**Description of the task**
Please repeat exactly the lines below from the one containing "TÜV SÜD Schadenforum Ihringen 2024 (705, 656)" down to the one containing "Website (191, 1077)", both included, and nothing else.

Top of Input material

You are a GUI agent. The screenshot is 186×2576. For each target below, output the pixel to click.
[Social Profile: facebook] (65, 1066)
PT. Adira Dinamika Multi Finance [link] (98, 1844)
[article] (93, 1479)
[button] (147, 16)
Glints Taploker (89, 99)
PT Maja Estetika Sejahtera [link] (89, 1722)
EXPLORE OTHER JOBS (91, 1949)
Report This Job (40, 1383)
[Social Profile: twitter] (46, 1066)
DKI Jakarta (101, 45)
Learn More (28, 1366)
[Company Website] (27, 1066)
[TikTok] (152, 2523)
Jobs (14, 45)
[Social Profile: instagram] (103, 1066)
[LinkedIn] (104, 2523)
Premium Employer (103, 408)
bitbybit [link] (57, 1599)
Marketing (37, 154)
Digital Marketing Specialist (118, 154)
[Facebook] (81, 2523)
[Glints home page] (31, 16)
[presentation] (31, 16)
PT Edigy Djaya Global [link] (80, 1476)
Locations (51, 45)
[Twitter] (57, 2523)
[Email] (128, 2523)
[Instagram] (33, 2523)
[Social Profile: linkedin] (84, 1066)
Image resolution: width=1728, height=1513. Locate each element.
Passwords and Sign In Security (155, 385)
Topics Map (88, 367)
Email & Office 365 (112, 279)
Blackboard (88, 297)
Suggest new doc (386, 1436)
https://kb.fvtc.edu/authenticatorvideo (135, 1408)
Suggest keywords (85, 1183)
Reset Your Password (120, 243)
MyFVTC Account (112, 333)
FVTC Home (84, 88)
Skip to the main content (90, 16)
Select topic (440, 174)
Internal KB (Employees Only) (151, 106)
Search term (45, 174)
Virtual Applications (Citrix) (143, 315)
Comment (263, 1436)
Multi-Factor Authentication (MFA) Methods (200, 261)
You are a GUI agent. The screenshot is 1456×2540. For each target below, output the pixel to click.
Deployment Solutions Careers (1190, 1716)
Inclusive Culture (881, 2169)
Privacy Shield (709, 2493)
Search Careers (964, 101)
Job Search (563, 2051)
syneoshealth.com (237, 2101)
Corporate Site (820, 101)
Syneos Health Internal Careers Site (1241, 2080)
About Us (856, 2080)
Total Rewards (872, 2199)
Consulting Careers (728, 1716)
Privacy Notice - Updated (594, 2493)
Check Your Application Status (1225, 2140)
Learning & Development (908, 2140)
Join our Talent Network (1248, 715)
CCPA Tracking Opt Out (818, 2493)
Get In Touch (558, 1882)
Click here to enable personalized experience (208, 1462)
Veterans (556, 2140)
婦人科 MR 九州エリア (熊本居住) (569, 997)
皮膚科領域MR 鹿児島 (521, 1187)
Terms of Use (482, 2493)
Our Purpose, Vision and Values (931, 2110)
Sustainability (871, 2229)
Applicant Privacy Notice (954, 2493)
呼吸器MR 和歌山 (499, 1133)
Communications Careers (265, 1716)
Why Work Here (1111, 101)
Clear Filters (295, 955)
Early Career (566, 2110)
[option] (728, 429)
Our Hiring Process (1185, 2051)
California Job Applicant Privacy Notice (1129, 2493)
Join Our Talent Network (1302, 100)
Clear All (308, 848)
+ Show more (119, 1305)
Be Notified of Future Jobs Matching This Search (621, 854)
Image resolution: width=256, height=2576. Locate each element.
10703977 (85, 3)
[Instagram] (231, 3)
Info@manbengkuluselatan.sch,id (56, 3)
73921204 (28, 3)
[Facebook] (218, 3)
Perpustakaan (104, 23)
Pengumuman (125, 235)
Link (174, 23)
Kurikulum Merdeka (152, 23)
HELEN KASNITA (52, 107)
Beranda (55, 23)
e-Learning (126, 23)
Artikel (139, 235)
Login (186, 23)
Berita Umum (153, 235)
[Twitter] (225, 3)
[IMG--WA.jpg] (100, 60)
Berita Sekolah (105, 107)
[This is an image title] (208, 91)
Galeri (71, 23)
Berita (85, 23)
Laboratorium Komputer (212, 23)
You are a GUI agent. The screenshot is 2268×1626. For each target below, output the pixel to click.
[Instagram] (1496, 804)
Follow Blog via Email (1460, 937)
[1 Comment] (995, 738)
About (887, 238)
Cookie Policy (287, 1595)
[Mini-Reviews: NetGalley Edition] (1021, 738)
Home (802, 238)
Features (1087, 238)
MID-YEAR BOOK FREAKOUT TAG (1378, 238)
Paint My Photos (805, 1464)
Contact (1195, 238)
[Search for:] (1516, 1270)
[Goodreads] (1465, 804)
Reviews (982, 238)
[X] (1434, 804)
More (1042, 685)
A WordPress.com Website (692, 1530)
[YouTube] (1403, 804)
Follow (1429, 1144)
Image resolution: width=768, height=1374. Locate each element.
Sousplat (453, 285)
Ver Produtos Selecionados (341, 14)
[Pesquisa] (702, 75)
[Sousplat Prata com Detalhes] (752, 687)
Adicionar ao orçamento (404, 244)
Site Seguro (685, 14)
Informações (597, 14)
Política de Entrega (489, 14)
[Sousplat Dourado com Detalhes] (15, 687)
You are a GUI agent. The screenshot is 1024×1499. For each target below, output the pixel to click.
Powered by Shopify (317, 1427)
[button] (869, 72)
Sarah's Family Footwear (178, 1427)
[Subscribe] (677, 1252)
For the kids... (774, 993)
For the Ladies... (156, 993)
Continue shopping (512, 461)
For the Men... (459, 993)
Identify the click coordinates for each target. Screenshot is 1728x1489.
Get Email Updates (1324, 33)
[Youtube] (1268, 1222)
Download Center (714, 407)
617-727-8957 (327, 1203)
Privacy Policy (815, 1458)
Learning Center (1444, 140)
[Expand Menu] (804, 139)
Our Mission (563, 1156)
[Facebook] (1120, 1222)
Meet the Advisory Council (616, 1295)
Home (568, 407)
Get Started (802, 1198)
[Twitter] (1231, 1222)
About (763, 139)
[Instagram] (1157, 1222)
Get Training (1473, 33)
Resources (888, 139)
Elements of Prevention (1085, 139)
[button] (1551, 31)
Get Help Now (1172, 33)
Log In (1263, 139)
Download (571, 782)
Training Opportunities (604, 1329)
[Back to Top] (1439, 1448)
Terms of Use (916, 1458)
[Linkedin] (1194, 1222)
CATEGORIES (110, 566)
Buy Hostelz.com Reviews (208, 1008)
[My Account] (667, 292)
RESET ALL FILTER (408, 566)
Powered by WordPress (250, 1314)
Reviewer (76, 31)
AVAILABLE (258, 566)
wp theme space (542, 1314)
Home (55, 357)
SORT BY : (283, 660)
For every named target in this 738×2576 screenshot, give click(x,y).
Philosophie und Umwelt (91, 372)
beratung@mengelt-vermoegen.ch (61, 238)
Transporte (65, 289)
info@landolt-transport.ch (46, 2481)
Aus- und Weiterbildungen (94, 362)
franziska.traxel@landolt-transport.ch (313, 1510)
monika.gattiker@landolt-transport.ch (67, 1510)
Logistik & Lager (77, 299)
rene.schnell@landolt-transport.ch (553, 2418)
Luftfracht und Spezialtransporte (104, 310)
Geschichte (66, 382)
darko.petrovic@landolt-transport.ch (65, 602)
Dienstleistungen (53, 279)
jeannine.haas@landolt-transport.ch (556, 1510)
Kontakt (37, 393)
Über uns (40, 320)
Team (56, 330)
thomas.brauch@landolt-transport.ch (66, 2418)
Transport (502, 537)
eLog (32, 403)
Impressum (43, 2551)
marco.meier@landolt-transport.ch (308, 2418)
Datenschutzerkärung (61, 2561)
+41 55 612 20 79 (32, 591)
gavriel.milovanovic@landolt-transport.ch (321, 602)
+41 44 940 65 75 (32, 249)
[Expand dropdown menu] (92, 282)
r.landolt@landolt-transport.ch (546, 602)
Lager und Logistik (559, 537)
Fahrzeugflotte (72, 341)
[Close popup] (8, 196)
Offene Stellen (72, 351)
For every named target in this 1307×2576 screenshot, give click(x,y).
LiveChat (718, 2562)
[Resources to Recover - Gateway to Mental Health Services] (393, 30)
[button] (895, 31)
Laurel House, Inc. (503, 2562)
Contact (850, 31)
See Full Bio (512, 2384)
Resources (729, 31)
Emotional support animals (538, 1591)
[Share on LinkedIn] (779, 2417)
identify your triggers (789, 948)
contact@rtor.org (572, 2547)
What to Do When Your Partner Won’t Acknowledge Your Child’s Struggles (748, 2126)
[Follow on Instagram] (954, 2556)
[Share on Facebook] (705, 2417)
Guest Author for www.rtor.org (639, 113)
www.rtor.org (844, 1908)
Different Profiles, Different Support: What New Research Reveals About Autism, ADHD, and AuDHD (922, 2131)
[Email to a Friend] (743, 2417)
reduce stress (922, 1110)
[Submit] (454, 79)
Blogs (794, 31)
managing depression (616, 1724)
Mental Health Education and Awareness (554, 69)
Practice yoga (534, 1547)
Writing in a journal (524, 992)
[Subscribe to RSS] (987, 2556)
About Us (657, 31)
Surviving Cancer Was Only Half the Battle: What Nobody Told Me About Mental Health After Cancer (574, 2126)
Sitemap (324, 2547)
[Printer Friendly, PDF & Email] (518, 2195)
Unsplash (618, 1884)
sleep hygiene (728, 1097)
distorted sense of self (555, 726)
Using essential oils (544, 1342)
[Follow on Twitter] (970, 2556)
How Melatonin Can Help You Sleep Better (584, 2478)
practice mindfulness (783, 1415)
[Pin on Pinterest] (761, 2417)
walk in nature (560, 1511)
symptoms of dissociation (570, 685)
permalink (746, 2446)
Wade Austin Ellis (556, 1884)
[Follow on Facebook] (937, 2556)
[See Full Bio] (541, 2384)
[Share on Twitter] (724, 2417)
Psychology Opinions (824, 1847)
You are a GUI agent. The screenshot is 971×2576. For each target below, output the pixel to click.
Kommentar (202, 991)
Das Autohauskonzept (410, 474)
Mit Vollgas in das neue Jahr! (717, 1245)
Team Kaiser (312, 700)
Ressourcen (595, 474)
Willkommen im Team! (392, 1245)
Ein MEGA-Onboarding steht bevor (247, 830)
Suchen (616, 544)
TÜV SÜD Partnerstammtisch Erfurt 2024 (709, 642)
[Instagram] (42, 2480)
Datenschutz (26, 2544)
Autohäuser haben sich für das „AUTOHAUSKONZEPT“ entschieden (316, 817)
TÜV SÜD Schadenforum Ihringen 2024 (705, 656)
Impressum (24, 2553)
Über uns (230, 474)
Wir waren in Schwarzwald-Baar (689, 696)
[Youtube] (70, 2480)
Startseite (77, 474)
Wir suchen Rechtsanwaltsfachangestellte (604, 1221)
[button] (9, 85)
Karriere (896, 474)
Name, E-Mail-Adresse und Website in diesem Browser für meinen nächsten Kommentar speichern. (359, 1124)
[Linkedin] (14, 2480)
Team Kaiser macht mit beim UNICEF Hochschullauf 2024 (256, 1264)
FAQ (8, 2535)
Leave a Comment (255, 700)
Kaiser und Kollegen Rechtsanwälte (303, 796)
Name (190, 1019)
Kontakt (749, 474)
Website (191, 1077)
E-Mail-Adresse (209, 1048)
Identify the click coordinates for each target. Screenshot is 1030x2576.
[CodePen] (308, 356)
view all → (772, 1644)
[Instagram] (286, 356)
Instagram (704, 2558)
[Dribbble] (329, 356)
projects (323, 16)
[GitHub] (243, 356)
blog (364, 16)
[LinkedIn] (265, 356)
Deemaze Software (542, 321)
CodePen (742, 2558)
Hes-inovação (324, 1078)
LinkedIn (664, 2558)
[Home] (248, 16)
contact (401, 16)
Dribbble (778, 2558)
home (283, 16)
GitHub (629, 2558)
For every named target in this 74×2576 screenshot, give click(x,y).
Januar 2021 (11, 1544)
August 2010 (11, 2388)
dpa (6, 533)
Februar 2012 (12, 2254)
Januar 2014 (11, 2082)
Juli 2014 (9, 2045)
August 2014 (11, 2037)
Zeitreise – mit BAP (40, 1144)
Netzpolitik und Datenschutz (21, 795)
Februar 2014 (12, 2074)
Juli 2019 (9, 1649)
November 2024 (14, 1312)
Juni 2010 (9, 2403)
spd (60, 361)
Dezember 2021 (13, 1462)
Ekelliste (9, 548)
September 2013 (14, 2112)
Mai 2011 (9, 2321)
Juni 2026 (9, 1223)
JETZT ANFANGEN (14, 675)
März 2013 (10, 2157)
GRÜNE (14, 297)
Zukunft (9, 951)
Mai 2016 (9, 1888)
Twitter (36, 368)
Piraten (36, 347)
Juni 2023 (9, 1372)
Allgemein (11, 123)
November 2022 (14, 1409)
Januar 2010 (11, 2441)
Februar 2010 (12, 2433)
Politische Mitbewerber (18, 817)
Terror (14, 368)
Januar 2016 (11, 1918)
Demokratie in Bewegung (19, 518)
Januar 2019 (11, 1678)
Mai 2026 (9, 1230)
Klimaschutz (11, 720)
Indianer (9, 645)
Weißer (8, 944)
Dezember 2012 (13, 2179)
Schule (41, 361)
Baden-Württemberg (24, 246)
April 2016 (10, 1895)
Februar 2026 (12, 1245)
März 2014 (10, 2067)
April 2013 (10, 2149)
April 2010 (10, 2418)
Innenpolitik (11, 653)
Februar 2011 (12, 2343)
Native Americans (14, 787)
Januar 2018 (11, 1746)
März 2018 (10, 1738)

Bottom of Input material

**Your solution**
TÜV SÜD Schadenforum Ihringen 2024 (705, 656)
Impressum (24, 2553)
Über uns (230, 474)
Wir waren in Schwarzwald-Baar (689, 696)
[Youtube] (70, 2480)
Startseite (77, 474)
Wir suchen Rechtsanwaltsfachangestellte (604, 1221)
[button] (9, 85)
Karriere (896, 474)
Name, E-Mail-Adresse und Website in diesem Browser für meinen nächsten Kommentar speichern. (359, 1124)
[Linkedin] (14, 2480)
Team Kaiser macht mit beim UNICEF Hochschullauf 2024 (256, 1264)
FAQ (8, 2535)
Leave a Comment (255, 700)
Kaiser und Kollegen Rechtsanwälte (303, 796)
Name (190, 1019)
Kontakt (749, 474)
Website (191, 1077)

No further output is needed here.